**Aim of the exercise**
Update the listing lines starting at the one containing "Expand the 'all records' get only dropdown" and ending at the one containing "Action: pyautogui.click(x=676, y=185)" by replacing "chevron" with "arrow". Reproduce those lines with no other changes.

Data entries:

##########

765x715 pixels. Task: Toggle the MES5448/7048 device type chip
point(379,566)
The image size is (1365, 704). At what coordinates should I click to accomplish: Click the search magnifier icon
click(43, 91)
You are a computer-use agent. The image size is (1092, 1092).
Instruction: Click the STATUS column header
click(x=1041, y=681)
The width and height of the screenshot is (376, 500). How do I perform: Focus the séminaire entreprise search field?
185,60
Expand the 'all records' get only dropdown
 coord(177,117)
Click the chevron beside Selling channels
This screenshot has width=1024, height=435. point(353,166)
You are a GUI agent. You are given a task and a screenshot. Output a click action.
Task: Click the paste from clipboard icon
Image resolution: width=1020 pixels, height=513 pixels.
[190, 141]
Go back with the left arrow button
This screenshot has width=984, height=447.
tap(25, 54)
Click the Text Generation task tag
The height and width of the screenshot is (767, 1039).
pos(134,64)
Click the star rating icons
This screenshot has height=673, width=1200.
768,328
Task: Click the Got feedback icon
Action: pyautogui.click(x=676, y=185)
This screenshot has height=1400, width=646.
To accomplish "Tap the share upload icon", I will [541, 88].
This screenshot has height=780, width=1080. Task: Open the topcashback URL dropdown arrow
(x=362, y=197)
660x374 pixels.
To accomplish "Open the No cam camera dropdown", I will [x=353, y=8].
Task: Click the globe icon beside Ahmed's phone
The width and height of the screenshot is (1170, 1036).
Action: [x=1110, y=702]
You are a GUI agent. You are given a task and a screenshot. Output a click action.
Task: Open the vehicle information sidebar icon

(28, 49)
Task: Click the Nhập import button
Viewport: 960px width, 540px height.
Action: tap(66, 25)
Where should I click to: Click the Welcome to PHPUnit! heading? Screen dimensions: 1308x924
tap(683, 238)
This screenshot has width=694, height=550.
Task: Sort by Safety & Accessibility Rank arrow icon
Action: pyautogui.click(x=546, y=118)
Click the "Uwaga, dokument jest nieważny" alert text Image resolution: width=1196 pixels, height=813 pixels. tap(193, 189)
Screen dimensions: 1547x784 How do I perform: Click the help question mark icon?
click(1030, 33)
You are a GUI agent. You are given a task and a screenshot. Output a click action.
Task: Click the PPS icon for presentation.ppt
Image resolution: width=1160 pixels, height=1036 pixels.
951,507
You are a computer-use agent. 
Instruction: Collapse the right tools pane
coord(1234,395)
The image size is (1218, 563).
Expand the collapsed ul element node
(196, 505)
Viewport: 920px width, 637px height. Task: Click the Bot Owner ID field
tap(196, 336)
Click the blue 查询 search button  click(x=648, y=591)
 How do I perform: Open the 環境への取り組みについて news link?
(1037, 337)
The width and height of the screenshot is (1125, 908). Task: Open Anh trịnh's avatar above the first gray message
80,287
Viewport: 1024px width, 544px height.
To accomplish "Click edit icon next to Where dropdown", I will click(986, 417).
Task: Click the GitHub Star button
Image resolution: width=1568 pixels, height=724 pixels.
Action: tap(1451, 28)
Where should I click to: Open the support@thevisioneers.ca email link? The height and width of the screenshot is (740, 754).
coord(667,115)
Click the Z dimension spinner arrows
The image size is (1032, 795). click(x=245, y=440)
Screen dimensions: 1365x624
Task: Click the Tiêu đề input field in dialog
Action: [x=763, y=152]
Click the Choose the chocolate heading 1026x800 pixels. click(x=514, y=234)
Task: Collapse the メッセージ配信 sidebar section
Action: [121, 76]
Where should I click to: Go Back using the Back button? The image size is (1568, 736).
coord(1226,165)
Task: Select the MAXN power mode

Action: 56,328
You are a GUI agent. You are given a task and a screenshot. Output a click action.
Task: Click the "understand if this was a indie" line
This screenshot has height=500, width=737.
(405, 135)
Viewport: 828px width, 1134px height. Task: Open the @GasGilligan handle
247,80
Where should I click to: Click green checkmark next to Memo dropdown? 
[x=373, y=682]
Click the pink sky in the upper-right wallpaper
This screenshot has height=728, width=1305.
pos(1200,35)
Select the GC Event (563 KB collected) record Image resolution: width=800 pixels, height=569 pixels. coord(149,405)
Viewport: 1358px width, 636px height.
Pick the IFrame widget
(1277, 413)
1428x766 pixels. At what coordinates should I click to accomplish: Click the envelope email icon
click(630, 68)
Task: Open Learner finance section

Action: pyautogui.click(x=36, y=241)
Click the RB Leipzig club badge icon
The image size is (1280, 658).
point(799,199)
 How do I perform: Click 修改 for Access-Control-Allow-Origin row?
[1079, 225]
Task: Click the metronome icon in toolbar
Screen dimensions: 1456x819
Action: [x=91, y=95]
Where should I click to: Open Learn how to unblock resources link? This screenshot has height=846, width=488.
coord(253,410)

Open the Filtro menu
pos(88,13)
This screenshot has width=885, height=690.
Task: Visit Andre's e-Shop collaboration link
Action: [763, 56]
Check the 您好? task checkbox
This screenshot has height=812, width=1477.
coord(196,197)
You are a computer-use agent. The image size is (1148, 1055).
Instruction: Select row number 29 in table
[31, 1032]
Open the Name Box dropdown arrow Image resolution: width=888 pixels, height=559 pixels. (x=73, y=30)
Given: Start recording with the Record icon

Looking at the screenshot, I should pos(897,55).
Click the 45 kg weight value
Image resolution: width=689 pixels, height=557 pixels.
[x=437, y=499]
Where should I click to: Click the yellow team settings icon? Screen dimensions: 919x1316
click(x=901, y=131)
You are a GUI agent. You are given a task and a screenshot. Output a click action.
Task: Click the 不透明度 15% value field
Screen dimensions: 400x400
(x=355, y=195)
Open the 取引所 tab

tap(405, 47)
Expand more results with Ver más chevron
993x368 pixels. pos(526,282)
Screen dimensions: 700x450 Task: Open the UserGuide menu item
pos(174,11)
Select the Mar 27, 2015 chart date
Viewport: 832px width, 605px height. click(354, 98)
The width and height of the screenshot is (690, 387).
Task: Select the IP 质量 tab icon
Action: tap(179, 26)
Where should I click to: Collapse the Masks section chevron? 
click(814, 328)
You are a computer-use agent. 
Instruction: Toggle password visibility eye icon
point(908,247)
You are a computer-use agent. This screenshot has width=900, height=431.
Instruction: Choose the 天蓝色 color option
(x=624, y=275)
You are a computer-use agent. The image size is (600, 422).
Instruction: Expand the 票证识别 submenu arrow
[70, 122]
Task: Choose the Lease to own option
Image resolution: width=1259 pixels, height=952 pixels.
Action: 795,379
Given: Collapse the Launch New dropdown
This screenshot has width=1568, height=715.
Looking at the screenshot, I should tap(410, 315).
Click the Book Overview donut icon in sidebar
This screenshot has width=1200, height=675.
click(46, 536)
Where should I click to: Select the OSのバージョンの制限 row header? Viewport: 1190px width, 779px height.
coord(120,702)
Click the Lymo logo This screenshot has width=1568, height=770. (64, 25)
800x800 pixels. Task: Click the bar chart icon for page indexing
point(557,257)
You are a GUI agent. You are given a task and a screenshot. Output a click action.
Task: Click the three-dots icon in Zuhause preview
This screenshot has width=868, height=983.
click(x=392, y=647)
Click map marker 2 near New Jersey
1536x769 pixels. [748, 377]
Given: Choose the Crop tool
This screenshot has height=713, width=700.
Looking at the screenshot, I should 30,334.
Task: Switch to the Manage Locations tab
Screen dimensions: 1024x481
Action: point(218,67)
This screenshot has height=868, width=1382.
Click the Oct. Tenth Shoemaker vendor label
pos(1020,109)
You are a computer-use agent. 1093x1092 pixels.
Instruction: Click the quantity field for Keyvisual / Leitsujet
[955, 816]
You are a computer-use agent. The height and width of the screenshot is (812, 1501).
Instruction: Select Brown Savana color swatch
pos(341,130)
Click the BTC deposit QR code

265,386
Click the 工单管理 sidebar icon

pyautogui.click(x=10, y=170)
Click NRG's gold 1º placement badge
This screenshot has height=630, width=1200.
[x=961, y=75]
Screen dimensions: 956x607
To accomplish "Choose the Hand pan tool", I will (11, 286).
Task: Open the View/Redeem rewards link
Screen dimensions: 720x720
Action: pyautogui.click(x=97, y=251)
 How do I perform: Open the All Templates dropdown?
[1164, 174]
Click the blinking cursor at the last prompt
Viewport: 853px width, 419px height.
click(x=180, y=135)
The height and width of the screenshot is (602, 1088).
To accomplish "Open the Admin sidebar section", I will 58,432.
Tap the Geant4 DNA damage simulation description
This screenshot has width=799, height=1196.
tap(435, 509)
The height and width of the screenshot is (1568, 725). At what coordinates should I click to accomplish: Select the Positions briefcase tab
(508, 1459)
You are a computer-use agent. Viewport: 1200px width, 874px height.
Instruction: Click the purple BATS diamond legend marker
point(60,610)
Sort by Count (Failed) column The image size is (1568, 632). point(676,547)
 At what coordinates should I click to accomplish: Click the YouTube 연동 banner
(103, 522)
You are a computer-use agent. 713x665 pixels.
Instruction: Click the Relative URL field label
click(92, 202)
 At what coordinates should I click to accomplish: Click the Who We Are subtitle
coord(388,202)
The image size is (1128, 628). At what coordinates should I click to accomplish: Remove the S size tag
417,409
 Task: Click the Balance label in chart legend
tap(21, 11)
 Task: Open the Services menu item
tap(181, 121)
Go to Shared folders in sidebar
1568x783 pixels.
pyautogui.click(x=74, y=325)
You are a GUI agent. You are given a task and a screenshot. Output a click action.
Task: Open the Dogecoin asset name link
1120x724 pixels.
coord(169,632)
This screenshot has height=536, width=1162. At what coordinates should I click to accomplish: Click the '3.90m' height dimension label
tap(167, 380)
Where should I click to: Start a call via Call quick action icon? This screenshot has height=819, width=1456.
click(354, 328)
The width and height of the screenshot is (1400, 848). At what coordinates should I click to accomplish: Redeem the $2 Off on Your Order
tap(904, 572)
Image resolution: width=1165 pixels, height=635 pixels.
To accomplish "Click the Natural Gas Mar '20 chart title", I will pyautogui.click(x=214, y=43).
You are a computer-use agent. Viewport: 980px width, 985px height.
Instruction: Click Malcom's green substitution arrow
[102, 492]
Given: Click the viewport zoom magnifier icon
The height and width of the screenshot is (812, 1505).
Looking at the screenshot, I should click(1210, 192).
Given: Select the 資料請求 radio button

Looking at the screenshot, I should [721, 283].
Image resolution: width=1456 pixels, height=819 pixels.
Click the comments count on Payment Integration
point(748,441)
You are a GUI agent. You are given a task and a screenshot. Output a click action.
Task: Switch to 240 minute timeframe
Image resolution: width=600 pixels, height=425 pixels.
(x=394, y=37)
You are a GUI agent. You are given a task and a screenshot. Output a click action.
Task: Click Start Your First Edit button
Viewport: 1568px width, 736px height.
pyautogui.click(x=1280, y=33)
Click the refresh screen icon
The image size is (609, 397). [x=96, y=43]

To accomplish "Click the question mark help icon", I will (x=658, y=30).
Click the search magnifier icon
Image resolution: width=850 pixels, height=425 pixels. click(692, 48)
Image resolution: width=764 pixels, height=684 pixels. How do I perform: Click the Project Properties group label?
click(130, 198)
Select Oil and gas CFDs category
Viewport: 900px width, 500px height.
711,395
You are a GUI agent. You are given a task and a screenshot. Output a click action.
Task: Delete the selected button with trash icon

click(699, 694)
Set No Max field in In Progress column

##########

**Solution to this problem**
Expand the 'all records' get only dropdown
 coord(177,117)
Click the arrow beside Selling channels
This screenshot has width=1024, height=435. point(353,166)
You are a GUI agent. You are given a task and a screenshot. Output a click action.
Task: Click the paste from clipboard icon
Image resolution: width=1020 pixels, height=513 pixels.
[190, 141]
Go back with the left arrow button
This screenshot has width=984, height=447.
tap(25, 54)
Click the Text Generation task tag
The height and width of the screenshot is (767, 1039).
pos(134,64)
Click the star rating icons
This screenshot has height=673, width=1200.
768,328
Task: Click the Got feedback icon
Action: pyautogui.click(x=676, y=185)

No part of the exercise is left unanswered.